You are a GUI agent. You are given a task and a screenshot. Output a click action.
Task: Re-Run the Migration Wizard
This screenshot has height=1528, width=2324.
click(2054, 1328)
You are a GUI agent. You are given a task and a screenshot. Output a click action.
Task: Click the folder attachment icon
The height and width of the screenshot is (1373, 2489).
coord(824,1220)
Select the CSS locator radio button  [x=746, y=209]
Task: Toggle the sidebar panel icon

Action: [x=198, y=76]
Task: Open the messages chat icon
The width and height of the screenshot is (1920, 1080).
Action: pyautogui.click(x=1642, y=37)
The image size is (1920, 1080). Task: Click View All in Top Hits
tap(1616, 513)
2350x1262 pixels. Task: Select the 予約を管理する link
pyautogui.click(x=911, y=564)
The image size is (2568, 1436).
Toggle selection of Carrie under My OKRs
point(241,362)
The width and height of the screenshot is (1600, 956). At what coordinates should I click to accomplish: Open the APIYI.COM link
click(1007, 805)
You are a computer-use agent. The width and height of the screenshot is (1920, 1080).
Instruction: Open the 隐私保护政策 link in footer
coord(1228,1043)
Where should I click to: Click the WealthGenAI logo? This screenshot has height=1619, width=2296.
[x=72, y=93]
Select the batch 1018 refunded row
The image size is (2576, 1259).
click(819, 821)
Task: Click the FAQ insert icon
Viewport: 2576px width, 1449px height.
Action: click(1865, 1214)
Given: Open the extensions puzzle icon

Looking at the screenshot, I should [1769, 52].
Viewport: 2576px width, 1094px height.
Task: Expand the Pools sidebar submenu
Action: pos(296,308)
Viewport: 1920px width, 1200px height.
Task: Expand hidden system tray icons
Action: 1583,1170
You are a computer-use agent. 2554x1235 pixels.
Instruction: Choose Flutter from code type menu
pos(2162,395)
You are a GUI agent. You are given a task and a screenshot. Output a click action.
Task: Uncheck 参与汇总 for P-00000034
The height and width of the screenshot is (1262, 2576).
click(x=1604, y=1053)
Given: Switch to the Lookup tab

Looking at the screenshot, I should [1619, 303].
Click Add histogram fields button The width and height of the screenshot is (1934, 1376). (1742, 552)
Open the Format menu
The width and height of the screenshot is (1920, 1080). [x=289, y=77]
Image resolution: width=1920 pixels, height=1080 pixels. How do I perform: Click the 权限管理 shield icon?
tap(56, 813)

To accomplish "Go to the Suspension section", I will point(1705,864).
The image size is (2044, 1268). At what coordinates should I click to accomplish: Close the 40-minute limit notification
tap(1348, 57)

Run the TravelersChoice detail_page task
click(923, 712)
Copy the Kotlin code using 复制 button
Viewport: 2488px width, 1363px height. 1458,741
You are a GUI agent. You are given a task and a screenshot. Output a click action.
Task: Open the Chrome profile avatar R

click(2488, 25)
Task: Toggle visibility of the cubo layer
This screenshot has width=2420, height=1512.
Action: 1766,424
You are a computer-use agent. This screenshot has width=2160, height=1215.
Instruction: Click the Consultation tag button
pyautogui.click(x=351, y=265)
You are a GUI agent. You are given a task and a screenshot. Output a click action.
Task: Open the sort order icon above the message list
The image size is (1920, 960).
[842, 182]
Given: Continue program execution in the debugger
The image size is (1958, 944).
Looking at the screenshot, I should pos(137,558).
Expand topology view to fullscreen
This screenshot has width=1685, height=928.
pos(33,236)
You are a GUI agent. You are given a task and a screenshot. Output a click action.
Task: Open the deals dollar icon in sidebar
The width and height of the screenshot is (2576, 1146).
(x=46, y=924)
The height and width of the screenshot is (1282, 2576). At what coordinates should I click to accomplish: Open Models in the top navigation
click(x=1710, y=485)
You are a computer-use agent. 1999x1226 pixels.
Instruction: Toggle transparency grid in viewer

- - - - -

**EXERCISE REQUIREMENTS:** Lines above with the string "computer" need to be found and copied.

**TASK RESULT:**
You are a computer-use agent. The width and height of the screenshot is (1920, 1080).
You are a computer-use agent. 2554x1235 pixels.
You are a computer-use agent. This screenshot has width=2160, height=1215.
You are a computer-use agent. 1999x1226 pixels.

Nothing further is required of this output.